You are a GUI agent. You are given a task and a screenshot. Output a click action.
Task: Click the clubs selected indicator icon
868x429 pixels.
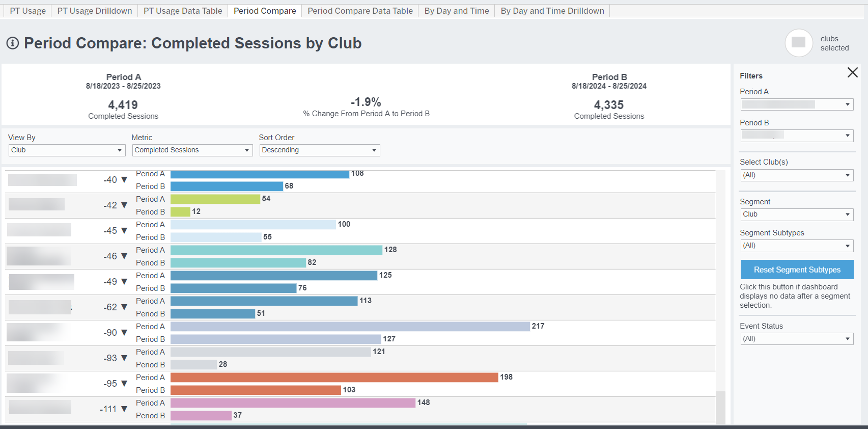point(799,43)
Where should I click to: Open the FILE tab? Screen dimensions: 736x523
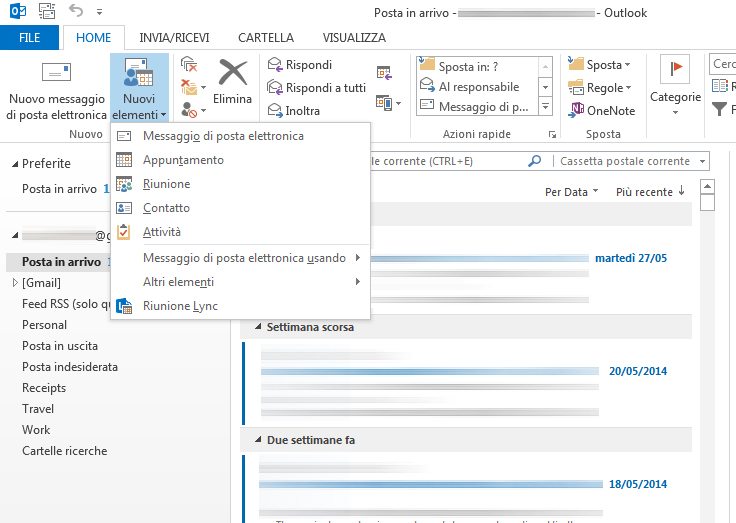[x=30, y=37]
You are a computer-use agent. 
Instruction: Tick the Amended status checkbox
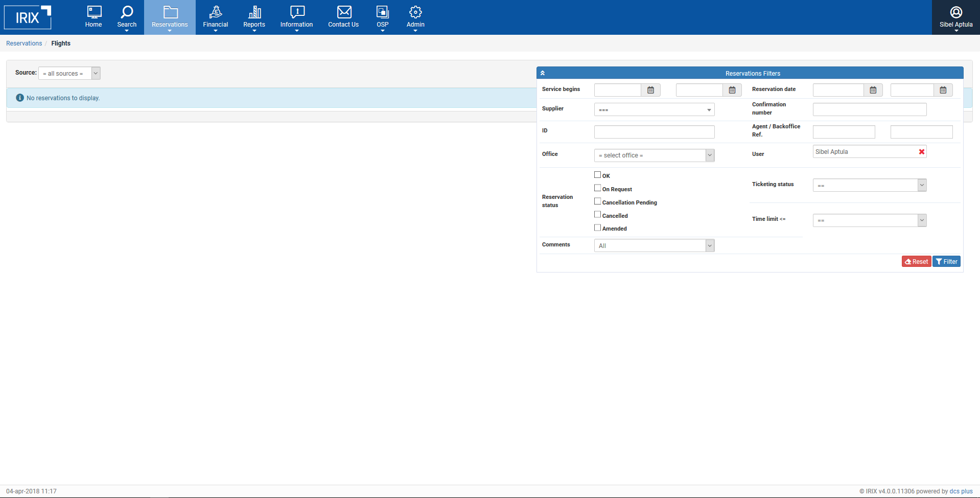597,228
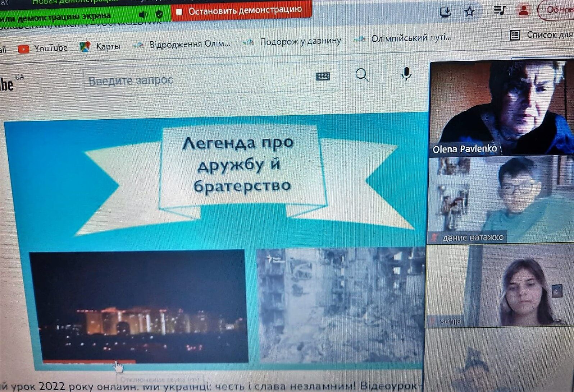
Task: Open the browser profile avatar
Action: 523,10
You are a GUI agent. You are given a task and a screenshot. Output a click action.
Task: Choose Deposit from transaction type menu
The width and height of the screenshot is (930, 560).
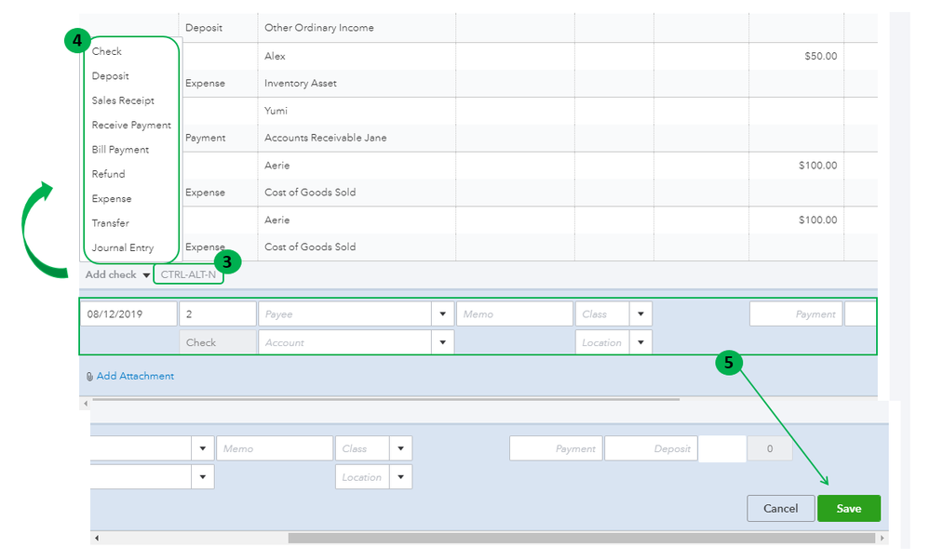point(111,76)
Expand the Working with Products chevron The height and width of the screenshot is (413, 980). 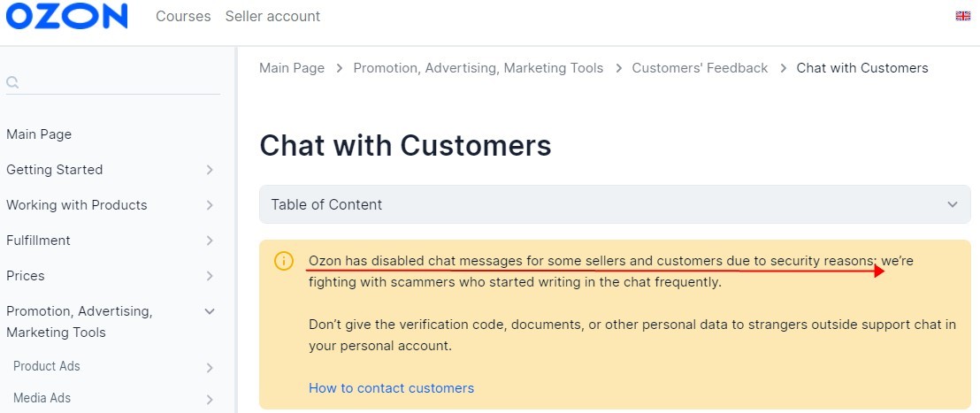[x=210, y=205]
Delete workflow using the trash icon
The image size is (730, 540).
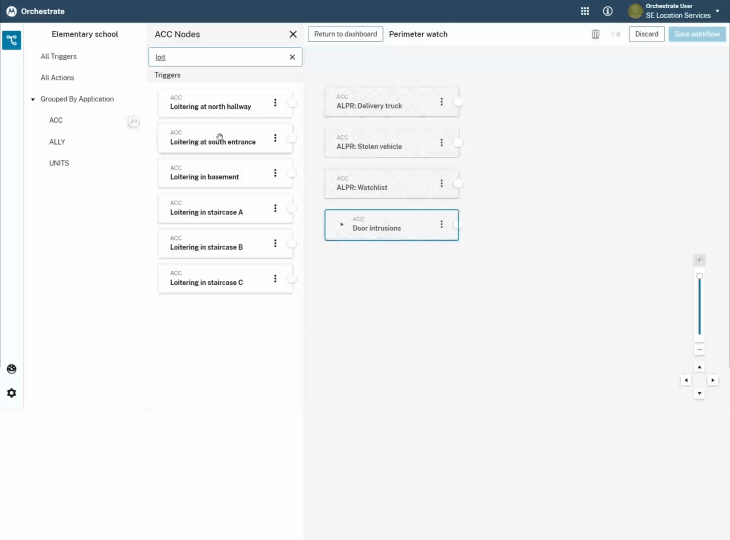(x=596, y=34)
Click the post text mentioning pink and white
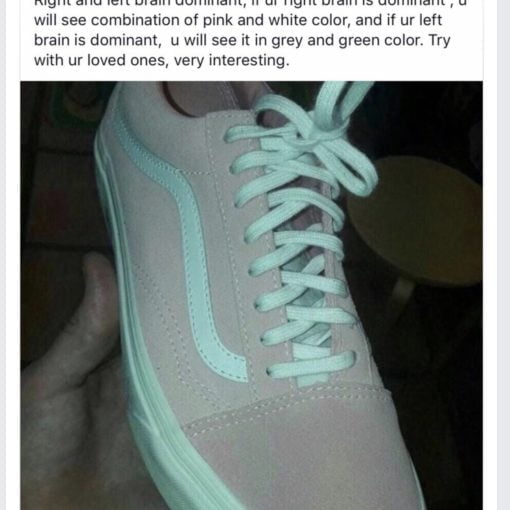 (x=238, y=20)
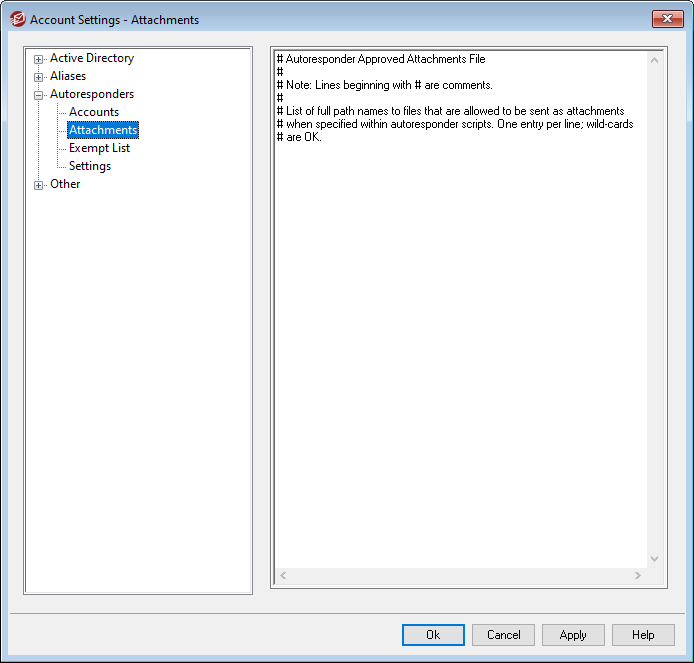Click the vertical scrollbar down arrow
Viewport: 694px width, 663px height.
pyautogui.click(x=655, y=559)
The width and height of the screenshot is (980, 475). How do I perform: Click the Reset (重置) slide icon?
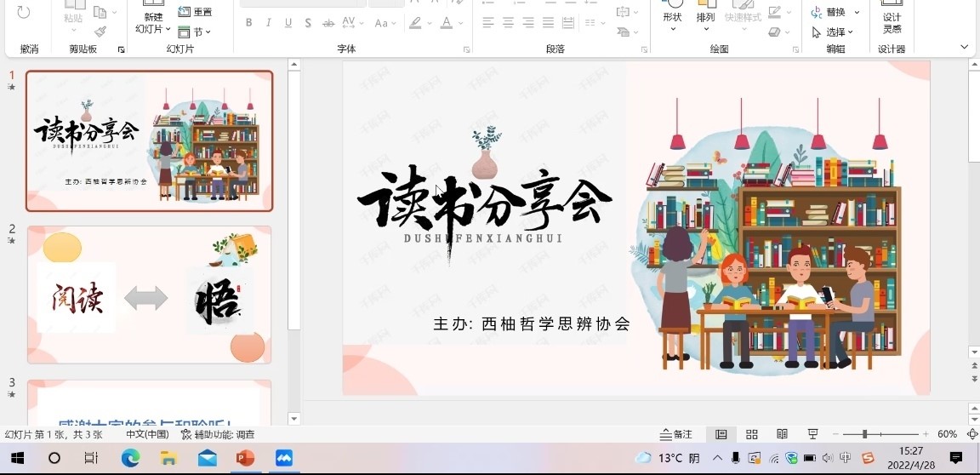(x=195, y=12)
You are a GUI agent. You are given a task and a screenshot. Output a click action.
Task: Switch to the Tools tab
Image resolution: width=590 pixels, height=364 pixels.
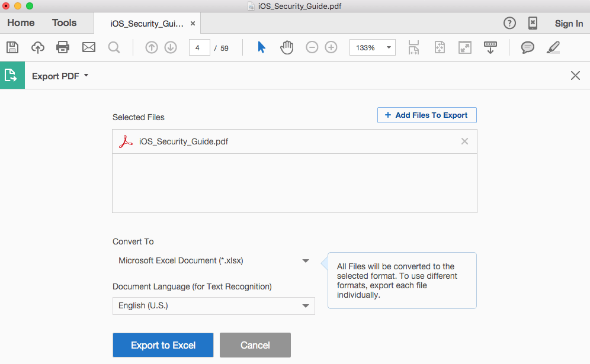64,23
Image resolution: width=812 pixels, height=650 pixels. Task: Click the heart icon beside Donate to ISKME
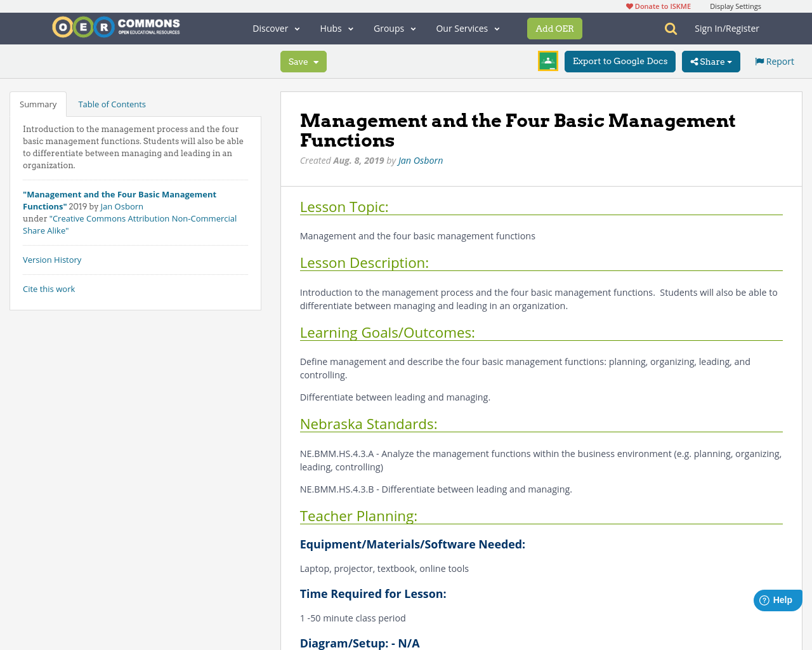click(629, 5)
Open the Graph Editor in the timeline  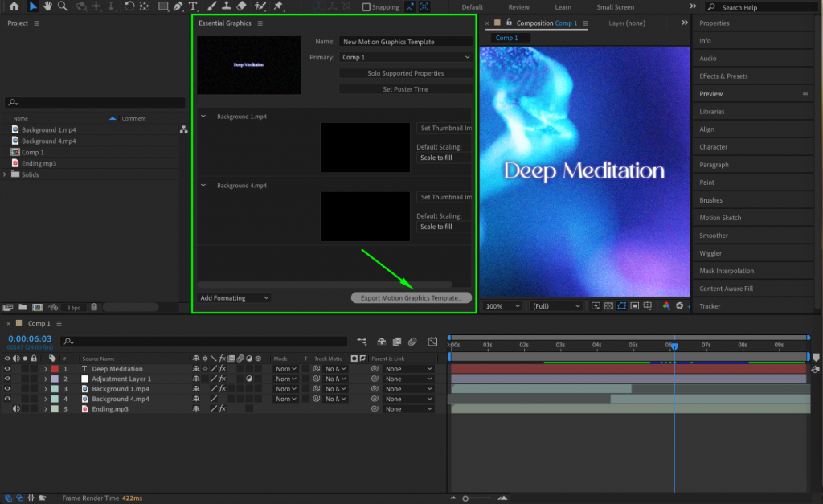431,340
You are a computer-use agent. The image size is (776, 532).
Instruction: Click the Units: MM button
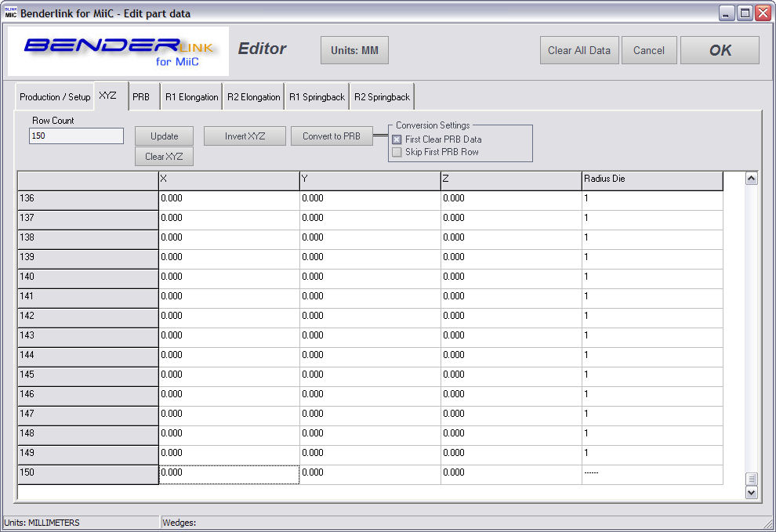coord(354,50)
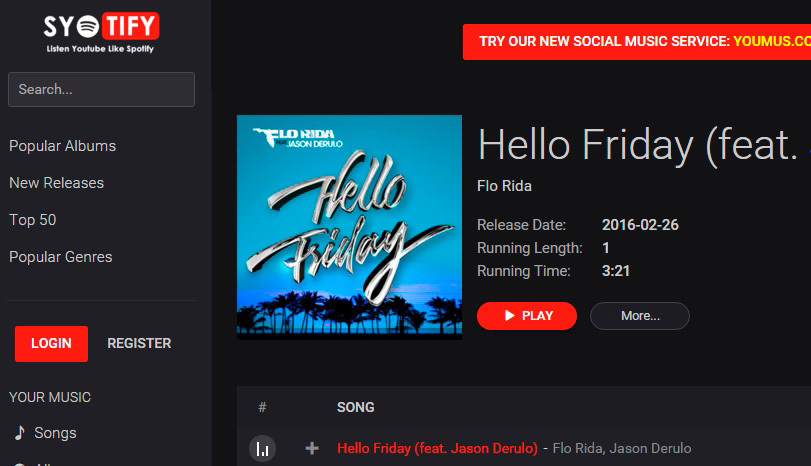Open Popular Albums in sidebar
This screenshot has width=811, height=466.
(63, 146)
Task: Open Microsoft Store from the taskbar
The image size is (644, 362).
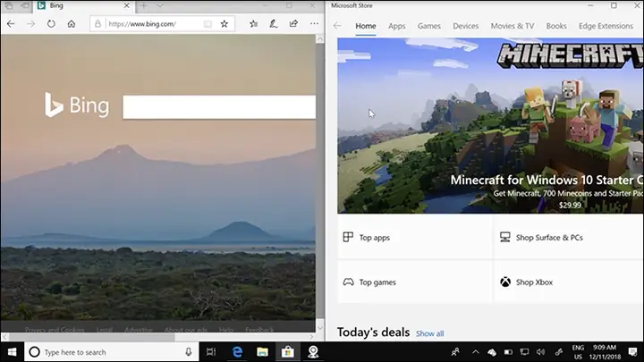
§ §
What the exercise asks: Beginning with the line in which "You are a computer-use agent. The" appears, repeat exactly each line down to the close of the material, leaving every picture out.

Solution to this task:
You are a computer-use agent. The image size is (776, 532).
Instruction: Click the Units: MM button
coord(354,50)
Open Popular Albums in sidebar
This screenshot has width=811, height=466.
(63, 146)
Task: Open Microsoft Store from the taskbar
The image size is (644, 362).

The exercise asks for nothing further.